Ruettiger and 12 others generated more than $11 million in illicit profits by artificially pumping up the stock of Rudy Nutrition, the firm Ruettiger founded, the SEC said in a complaint filed today at U.S. District Court in Las Vegas.
The company sent promotional press releases falsely claiming that Rudy Nutrition outsold sports-drink Gatorade by 2 to 1 in the Southwest and outperformed Gatorade and Powerade in several blind taste tests, according to the complaint. At the same time, the promoters traded Rudy Nutrition stock to inflate the price of unregistered shares they were selling to investors, the SEC said.
(Excerpt) Read more at nj.com ...
The idea of not being able to afford college is a myth perpetrated by liberals. Public junior colleges are not expensive.

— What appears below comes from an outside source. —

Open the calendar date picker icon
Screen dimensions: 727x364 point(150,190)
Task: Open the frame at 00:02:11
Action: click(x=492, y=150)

It's all a matter of priorities and willingness to work for it.
I didn’t watch the movie or read his bio, so I don’t know his financial situation. I do know that there are opportunities for lower-income students in the way of grants and loans. I find it difficult to believe that he could not have gotten a college loan or grant in some form if was an adequate student. Since he managed to do two years at Holy Cross College before he entered Notre Dame, I would guess that answers the question. He was a military vet who was already attending an accredited college before he got into Notre Dame. Whether he could have afforded Notre Dame without an athletic scholarship is separate from whether he could afford college period.
Do walk-ons get scholarships?
Well, despite less than sterling grades, he was attending college. Which begs the question: should he have been attending college? Now, I have absolutely no problem with him attending Notre Dame or any of the other particulars concerning his life. I’m just saying a student with low academic achievement managed to get into an accredited college.
Why is it assumed that he was “low-middle class”. In the movie he was a steel worker. Isn't that union work with union wages and benefits?
While he may have come from **culturally** lower-middle class family, I did not get the impression that he and his parents were **financially** lower middle class.
Humpph humpph, yes yes..
I didn’t see the movie, and assumed from comments by others that since he couldn’t afford to go to college, he was not middle-class. I have no idea what his parents made. Poor, middle-class, whatever, there were resources for him where he could have a higher education. He didn’t have to get an athletic scholarship to do it was my point.